Focus on the "Cerebral Rhythms and Neural Coding of Memory" team

november 30, 2018

Since 2009, the Collège de France has pursued a proactive policy of hosting independent teams that benefit from its shared technical and scientific services and its exceptional multidisciplinary environment. This scheme, open to French and foreign researchers, helps consolidate Paris' attractiveness in the global geography of research. Twenty-two of these teams are currently housed at the Centre interdisciplinaire de recherche en biologie or at the Collège de France's chemistry and physics institutes.

Created in 2015, Michael Zugaro's "Cerebral Rhythms and Neural Coding of Memory" team (Collège de France, CNRS, INSERM, Université PSL) is one of them. Among its recent research results, it has lifted some of the veil that still surrounds brain activity during sleep. Although we know that certain neurons reactivate at this time to consolidate our memories, we didn't yet know how these cells could "remember" the order in which to switch on. Researchers have discovered that the reactivation of neurons during sleep is based on an activation that takes place during the course of the day: the "entangled" theta sequences. Their findings were published on November 9, 2018 in Science.

Many cognitive functions appear to be underpinned at the cerebral level by the formation of sequences of neuronal activity, i.e. by the successive activation of specific sets of neurons, in a very precise order. These functions range from vocalization in birds, to memory reactivation in primates, odor discrimination in locusts, and planning and decision-making in rats. Sequences of activity can occur more or less rapidly, from the slow time scale of behavior (that conditioned by perception or action), to the fast endogenous time scale (that conditioned by the intrinsic properties of the neural networks concerned). A particularly striking example is the hippocampus, whose place cells encode the position of animals in the environment. When an animal moves, place cells activate one after the other along the trajectory, forming sequences of activity on a behavioral timescale. Then, during sleep, these same sequences recur spontaneously, as if the animal were "dreaming" about the trajectories it has just travelled. These reactivations are highly accelerated, about twenty times faster, and help to reinforce memory during sleep. How can the sequential organization of place cells be maintained on such different timescales, manifested at totally separate moments in time, and in opposite brain states (wakefulness, sleep)?

A first possibility is that sequential information is directly recorded when neurons activate one after the other on the time scale of behavior. A second, more enigmatic possibility involves the remarkable property of the hippocampus to generate entangled sequences of activity, i.e. a deeply intertwined mixture of slow and fast sequences. This actually happens during exploration: even as the place cells activate slowly one after the other, the hippocampal network also generates sequences of activity on the time scale of a brain oscillation called "theta", whose cycles last a mere 150 ms. This enables the locus cells to activate repeatedly, one after the other, very rapidly, as if at any instant they represented the entire trajectory in progress. Thanks to their high speed, these entangled sequences would enable the locus cells to strengthen their connections, and thus memorize their activation sequence. But is this really the mechanism that enables the hippocampus to memorize trajectories, or just a simple epiphenomenon, however striking?

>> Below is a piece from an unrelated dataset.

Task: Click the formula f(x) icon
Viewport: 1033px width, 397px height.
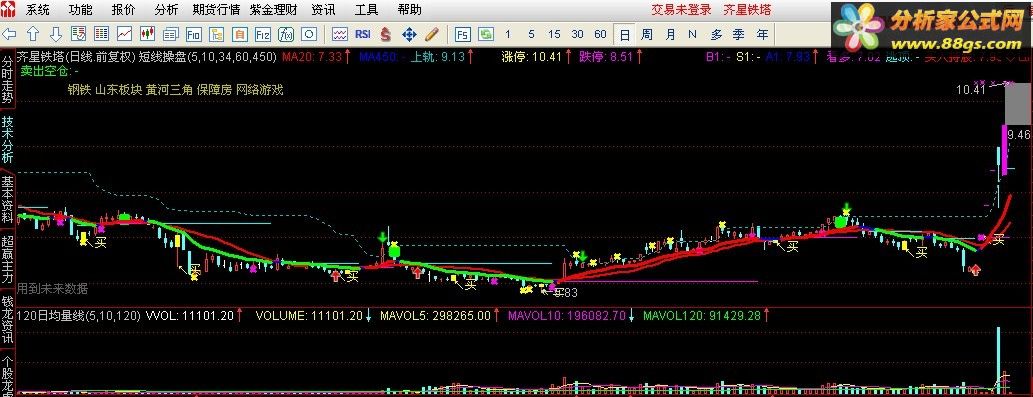Action: point(285,34)
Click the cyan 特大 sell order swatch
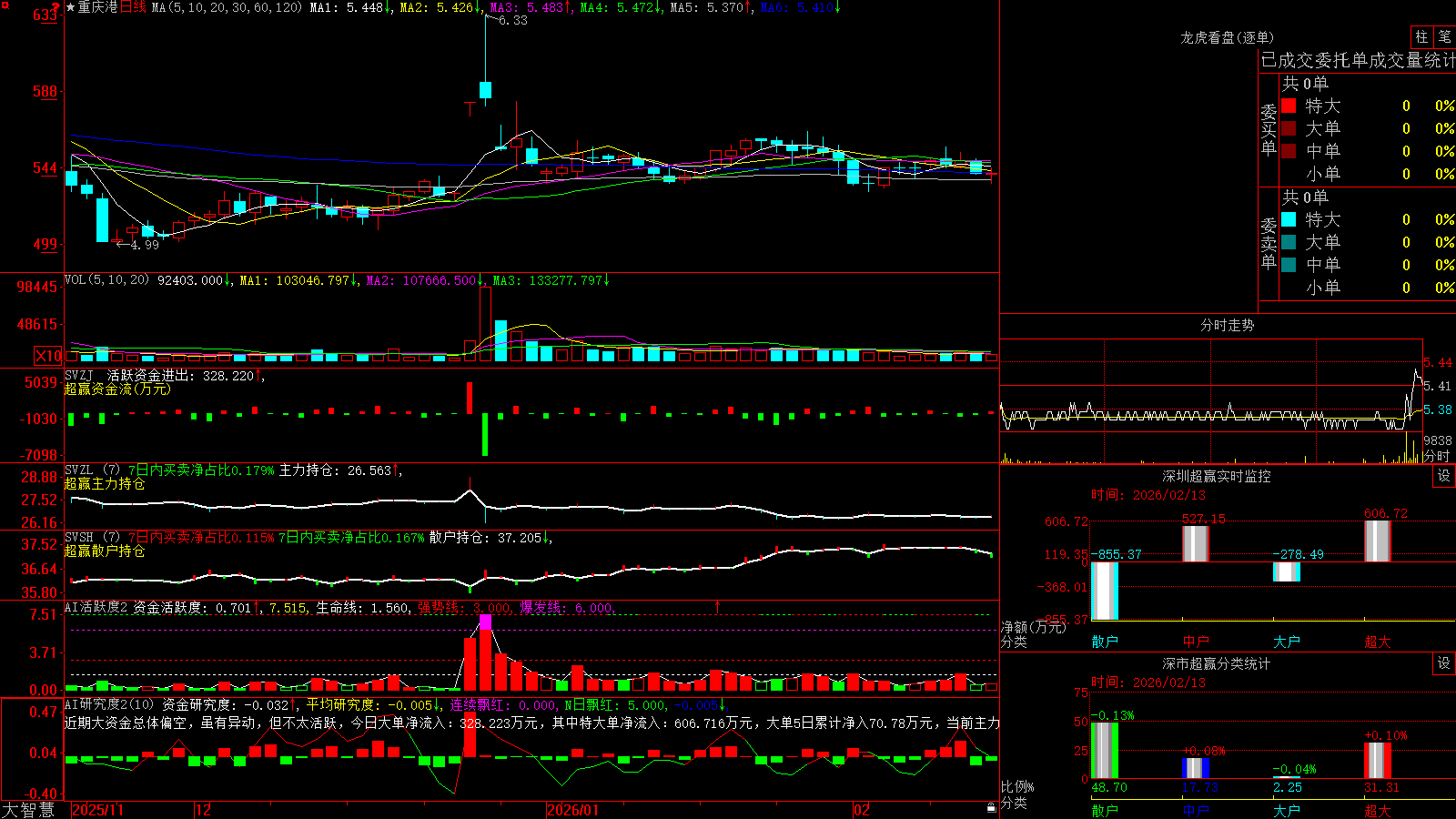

To answer this question, Michael Zugaro's team recorded sequences of hippocampal activity in rats during environmental exploration and sleep. They developed an ingenious protocol which enabled them to rapidly and selectively disrupt the entangled sequences of activity, without affecting the slow sequences. Thus, the place cells were always activated one after the other as the rats moved through the environment (on the behavioral time scale), but the entangled sequences (on the theta rhythm time scale) could be suppressed at will. The "Cerebral Rhythms and Neural Coding of Memory" team found that disruption of the entangled sequences resulted in a total absence of reactivations during the following sleep period, reactivations which normally enable memory consolidation. So it is indeed thanks to its astonishing ability to produce both fast and slow sequences at the same time, thanks to this entanglement of time scales, that the hippocampus can initially store memories that will later be reinforced during sleep to enable long-term memorization.